Nikola "Niko" Hećimović, also Nicholas (26 November 1900 – 25 April 1929) was a Croatian communist organizer and secretary of the Yugoslav branch of International Red Aid.

Hećimović was born to a middle-class family in Zagreb; his father was a school administrator. In 1919 Hećimović completed his education at the National Business Academy (Državna trgovačka akademija) in Zagreb. While in school he was attracted to the egalitarianism of communist doctrine, and became one of the early members of the Communist Party of Yugoslavia. In 1919 he founded the newspaper Iskra which provided communist perspective on the news as well doctrinal education.
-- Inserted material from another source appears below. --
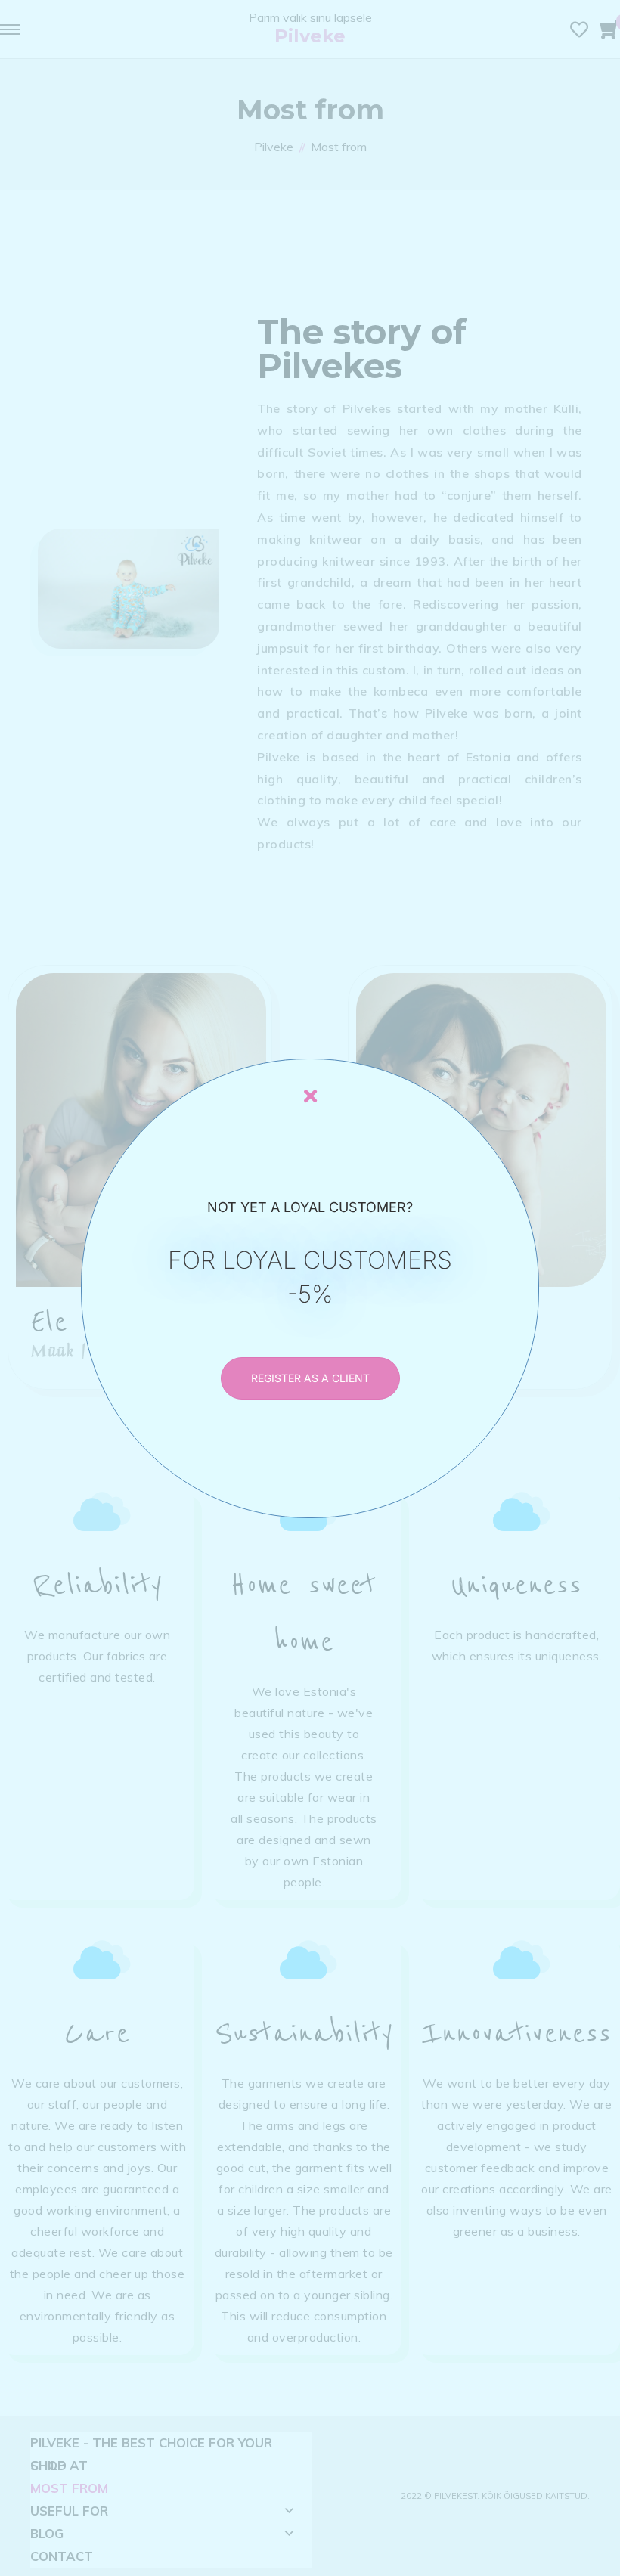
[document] (310, 1288)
He helped found the League of Communist Youth of Yugoslavia (SKOJ). In 1920 he went to Prague to study, but he returned to Zagreb the following year and resumed work in the SKOJ. Taken with the idea of creating a "red cross" type of organization to help political prisoners and their families, he joined the Central Committee of the International Labour Assistance organization which in 1922 morphed into International Red Aid. In 1928 he was elected Secretary of the Yugoslav branch.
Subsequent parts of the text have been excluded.